Mathematical beauty Series 12-cosine theorem and news Classification

Source: Internet
Author: User
Tags idf
 

Poster: Wu Jun, Google researcher

The cosine theorem and the classification of news seem to be two things out of reach, but they are closely related. Specifically, the classification of news relies heavily on the cosine theorem.

Google News is automatically classified and organized. The so-called news classification is nothing more than putting similar news into a category. A computer can only perform computation quickly because it does not understand news. This requires us to design an algorithm to calculate the similarity of any two news articles. To do this, we need to find a way to describe a piece of news with a set of numbers.

Let's take a look at how to find a set of numbers or a vector to describe a news article. Recall the concept of TF/IDF introduced in "How to measure webpage Relevance. For all the real words in a news article, we can calculate their single text vocabulary Frequency/inverse text frequency value (TF/IDF ). It is hard to imagine that the frequency of real words related to news topics is high, and the TF/IDF value is very large. We sort the TF/IDF values of these words in the vocabulary. For example, a vocabulary contains 64,000 words, which are

Word no.
------------------
1
2.
3. Alibaba Cloud
4 Ayi
...
789 clothing
....
64000 homework

In a news article, the TF/IDF values of the 64,000 words are

Word number TF/IDF Value
====================
1 0
2 0.0034
3 0
4 0.00052
5 0
...
789 0.034
...
64000 0.075

If a word in a word table does not appear in News, and the corresponding value is zero, the 64,000 number forms a 64,000-dimensional vector. We use this vector to represent the news and become the feature vector of news. If the feature vectors of two news articles are similar, the corresponding news content is similar. They should be in the same category, and vice versa.

Anyone who has learned vector algebra knows that a vector is actually a line segment with a direction in a multi-dimensional space. If the direction of the two vectors is the same, that is, the angle is close to zero, then the two vectors are similar. To determine whether the direction of the two vectors is consistent, the cosine theorem is used to calculate the angle of the vector.

The cosine theorem is no stranger to each of us. It describes the relationship between any angle in a triangle and three sides. In other words, given the three sides of a triangle, we can use the cosine theorem to obtain the angle of each angle of a triangle. Assume that the three sides of a triangle are A, B, and c, and the corresponding three angles are A, B, and C, then the cosine of angle --

If we regard B and c on both sides of a triangle as two vectors, the above formula is equivalent

The denominator represents the length of the two vectors B and c, and the numerator represents the inner product of the two vectors. For example, if the vectors corresponding to news X and news Y are
X1, x2,..., x64000 and
Y1, y2,..., y64000,
The cosine of the angle is equal,

When the cosine of the two news vectors is the same as that of the moment, the two news are completely duplicated (this method can be used to delete duplicate webpages). When the cosine of the angle is close to that of the moment, the two news are similar, this can be classified into a category; the smaller the cosine of the angle, the less irrelevant the two news.

When we learned the cosine theorem in middle school, it was hard to imagine that it could be used to classify news. Here, we can see the purpose of the mathematical tool again.

Contact Us

The content source of this page is from Internet, which doesn't represent Alibaba Cloud's opinion; products and services mentioned on that page don't have any relationship with Alibaba Cloud.
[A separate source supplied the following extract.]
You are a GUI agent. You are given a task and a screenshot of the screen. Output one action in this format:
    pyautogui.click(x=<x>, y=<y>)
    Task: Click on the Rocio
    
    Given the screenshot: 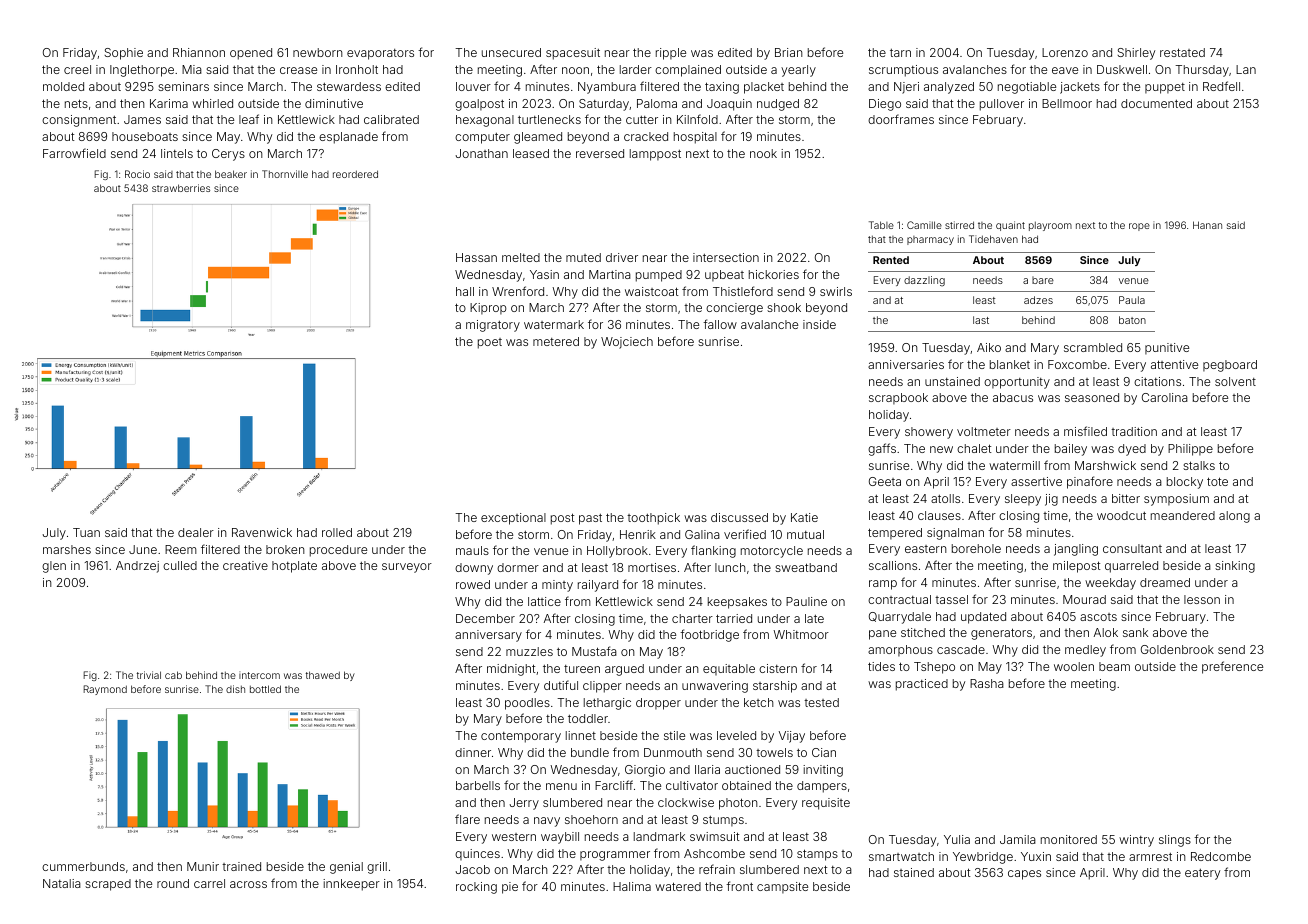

If the content of the page makes you feel confusing, please write us an email, we will handle the problem within 5 days after receiving your email.

If you find any instances of plagiarism from the community, please send an email to: info-contact@alibabacloud.com and provide relevant evidence. A staff member will contact you within 5 working days.

A Free Trial That Lets You Build Big!

Start building with 50+ products and up to 12 months usage for Elastic Compute Service

  • Sales Support

    1 on 1 presale consultation

  • After-Sales Support

    24/7 Technical Support 6 Free Tickets per Quarter Faster Response

  • Alibaba Cloud offers highly flexible support services tailored to meet your exact needs.